I did have trouble with birds and purchased black netting for fruit trees at Walmart. It eliminated the problem completely, as the birds didn't seem to like lighting on the net

I left all the fruit on my tree, as recommended in the beginning. See what size your fruit is, and then thin accordingly in later crops. The idea is that thinning allows the other peaches to grow bigger. My peaches were the size of schoolboy apples. I may not thin next year either. Pruning should take place in dense, bushy areas. Smaller new growth can be taken out so the larger, more mature limbs have room; pruning peach trees is important. I would say there should be at least 3–4 inches between branches. Leave new growth to have this spacing uniform around the tree. More air and sunlight get to the tree after such pruning with a resultant healthy tree.

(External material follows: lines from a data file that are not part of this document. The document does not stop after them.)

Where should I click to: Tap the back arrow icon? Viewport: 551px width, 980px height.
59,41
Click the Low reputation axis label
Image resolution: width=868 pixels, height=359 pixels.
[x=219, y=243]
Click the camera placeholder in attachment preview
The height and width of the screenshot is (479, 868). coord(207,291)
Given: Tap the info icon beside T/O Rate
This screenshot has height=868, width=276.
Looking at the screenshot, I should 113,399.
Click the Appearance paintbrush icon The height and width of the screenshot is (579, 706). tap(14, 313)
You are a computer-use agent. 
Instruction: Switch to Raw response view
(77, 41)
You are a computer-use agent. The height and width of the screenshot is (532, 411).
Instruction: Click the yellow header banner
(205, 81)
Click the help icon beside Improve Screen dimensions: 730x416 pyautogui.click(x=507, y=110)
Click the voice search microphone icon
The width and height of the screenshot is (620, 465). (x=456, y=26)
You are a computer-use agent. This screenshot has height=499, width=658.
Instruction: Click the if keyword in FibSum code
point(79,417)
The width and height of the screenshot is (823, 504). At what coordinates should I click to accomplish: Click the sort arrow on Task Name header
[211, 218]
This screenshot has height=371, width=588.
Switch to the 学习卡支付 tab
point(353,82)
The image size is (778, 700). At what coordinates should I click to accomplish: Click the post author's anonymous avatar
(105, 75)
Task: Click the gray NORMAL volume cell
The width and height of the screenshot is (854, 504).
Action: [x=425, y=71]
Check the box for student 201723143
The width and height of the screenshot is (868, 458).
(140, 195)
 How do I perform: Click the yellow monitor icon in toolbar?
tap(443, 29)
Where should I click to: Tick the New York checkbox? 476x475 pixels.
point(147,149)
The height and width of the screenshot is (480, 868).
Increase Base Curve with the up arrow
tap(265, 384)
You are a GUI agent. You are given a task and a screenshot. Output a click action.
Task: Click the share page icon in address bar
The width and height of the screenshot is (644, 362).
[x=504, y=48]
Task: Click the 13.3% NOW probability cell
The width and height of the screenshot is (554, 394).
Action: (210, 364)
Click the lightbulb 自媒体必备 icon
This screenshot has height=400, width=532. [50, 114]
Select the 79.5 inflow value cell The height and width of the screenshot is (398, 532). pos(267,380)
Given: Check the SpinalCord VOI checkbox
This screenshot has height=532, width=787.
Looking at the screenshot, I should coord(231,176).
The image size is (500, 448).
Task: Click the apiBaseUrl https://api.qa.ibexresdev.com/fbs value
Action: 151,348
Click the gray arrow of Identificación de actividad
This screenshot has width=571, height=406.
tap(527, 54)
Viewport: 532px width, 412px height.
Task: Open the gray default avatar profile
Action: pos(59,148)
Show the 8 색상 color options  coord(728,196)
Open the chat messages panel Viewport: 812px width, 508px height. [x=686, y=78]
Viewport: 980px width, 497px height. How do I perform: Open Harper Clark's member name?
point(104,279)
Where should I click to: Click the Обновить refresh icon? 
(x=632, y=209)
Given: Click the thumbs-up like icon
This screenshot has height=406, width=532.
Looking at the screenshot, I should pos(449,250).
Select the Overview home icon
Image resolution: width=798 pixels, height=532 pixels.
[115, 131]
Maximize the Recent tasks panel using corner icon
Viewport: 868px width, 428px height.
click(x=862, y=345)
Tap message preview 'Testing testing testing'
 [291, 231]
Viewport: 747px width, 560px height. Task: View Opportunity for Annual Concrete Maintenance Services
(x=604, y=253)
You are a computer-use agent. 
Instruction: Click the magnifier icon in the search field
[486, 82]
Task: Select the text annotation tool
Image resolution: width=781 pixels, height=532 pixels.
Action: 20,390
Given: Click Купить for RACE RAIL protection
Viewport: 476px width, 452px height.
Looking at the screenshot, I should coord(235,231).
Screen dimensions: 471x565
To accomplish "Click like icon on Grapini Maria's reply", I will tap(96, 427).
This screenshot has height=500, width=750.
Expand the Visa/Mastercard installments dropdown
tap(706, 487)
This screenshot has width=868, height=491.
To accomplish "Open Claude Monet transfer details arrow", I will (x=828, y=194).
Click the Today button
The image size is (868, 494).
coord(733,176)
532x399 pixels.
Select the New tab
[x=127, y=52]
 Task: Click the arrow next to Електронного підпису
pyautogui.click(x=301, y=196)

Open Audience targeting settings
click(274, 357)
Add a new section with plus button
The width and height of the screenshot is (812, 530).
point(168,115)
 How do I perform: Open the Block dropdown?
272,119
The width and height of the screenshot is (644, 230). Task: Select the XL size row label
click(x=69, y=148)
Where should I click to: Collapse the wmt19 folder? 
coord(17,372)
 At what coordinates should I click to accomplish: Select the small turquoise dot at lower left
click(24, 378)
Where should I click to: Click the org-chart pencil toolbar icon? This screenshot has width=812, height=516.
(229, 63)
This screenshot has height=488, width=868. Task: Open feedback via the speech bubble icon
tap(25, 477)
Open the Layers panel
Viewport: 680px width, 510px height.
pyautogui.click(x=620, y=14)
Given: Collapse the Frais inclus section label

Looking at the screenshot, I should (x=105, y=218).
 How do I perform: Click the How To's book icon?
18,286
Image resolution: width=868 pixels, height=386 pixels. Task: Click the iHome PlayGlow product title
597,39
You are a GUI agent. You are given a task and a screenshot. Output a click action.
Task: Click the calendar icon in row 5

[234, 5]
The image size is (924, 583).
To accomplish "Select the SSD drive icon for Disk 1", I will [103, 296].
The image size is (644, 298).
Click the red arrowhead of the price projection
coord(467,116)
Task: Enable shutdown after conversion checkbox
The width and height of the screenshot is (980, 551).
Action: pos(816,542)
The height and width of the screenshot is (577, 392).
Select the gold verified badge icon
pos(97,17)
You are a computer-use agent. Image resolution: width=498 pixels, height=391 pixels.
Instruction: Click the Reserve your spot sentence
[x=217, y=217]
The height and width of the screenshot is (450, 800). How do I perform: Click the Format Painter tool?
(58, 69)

As I look out my window, the leaves are still on the peach tree on October 9, 2010. The peach tree leaves are a beautiful shade of green. But soon, there will be winter's chill, the leaves will fall, and the tree will go dormant. It might seem that this is a sad thing, but I look forward to seeing those green buds in spring! In the meantime, we'll be defrosting our frozen peaches. We waited until the peaches were ripe and had limited time to consume them, so we froze peaches for compote and for lathering on ice cream.

Get a peach tree. They're fun!

Slice your peaches into at least quarters (preferably smaller) and put on cookie tray. Put in freezer. Cut the next batch. When second group sliced, repeat. Put all frozen peaches in freezer bag. Repeat. I make pies with the fruit.
Slice your peaches into at least quarters (preferably smaller) and put on cookie tray. Put in freezer. Cut the next batch. When second group sliced, repeat. Put all frozen peaches in freezer bag. Repeat. I make pies with the fruit. | Source

My Peach Trees

To start with, my peach tree was probably about two years old when I got it at Walmart. If you are looking for fruit trees for sale, check Walmart and Home Depot Garden centers in the spring. That is generally the age they have attained when we go to the nursery and buy them. After two more years of tending it, the tree popped out with small green buds about the size of a dime. I probably had 35–40 peaches.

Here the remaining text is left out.